Durante la mayor parte de lo que fue bautizado como la carrera hacia las estrellas, ni Washington ni Moscú se mostraron por la labor de abrir las puertas de sus respectivas agencias espaciales a la presencia de civiles, pero la necesidad de nuevos ingresos condujo finalmente a Roscosmos, la agencia gubernamental rusa, a aceptar los 20 millones de dólares que ofertó Tito a cambio del entrenamiento, el viaje y la estancia en la Estación Espacial Internacional (ISS), pese a las protestas norteamericanas por el “capricho de un excéntrico”, según la definición del entonces administrador de la NASA, Daniel S. Goldin (cuyo mandato, por cierto, finalizaría pocos meses después en el mismo 2001).
El 28 de abril de 2001, con 60 años de edad (lo que le convertía en la segunda persona de más edad en viajar al espacio tras el astronauta norteamericano John Glenn, quien realizó su segundo vuelo espacial con 77 años) Tito pudo por fin cumplir su deseo: despegó desde el Cosmódromo de Baikonur en compañía de dos cosmonautas rusos y dos días más tarde entró en la ISS, donde permaneció una semana manejando el sistema de comunicaciones, verificando el equipo de energía del módulo ruso, preparando comidas y, sobre todo, comportándose como un turista tomando películas y fotos todo el tiempo que pudo.
El 6 de mayo regresó a la Tierra tan emocionado como extenuado, tal y como demuestran sus palabras: “Vengo del paraíso…, aunque estoy agotado, sudoroso y me encuentro tan débil que no he podido salir de la cápsula Soyuz por mi propio pie, como hicieron mis compañeros”.
Tito fue el primero, pero no el único: otros turistas han desembolsado fuertes cantidades de dinero por el privilegio de abandonar físicamente el planeta que les vio nacer aunque sea durante un puñado de días; entre ellos, el surafricano Mark Shuttleworth, el norteamericano Gregory Olsen y la primera mujer turista, estadounidense aunque de origen iraní, Anousheh Ansari.

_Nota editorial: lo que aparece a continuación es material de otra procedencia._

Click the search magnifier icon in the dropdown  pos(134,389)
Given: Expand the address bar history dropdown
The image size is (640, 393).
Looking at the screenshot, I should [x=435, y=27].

En la actualidad, diversas empresas trabajan en el desarrollo de un proyecto viable de turismo espacial que no dependa directamente de la agencia espacial rusa, ya que la NASA sigue sin aceptar “invitados”, aunque por ese motivo en un primer momento sus objetivos son menos ambiciosos: las características iniciales sobre las que se trabaja son para vuelos suborbitales de poco más de una hora de duración que se puedan programar de manera rutinaria y con tecnología comercializada sin restricciones.
Paralelamente se desarrollan proyectos de hoteles espaciales, a fin de alargar la estancia fuera del planeta y compensar así el enorme desembolso necesario para costear el viaje.
Para más adelante quedará el turismo verdaderamente de aventura, como escalar el monte Olimpo (tres veces más alto que el Everest) en Marte, practicar descenso de cañones (varias veces más profundos que el del Colorado) en la luna joviana Europa o navegar con motos acuáticas (y adecuados trajes de protección) sobre los lagos de gas natural líquido en la luna saturniana Titán.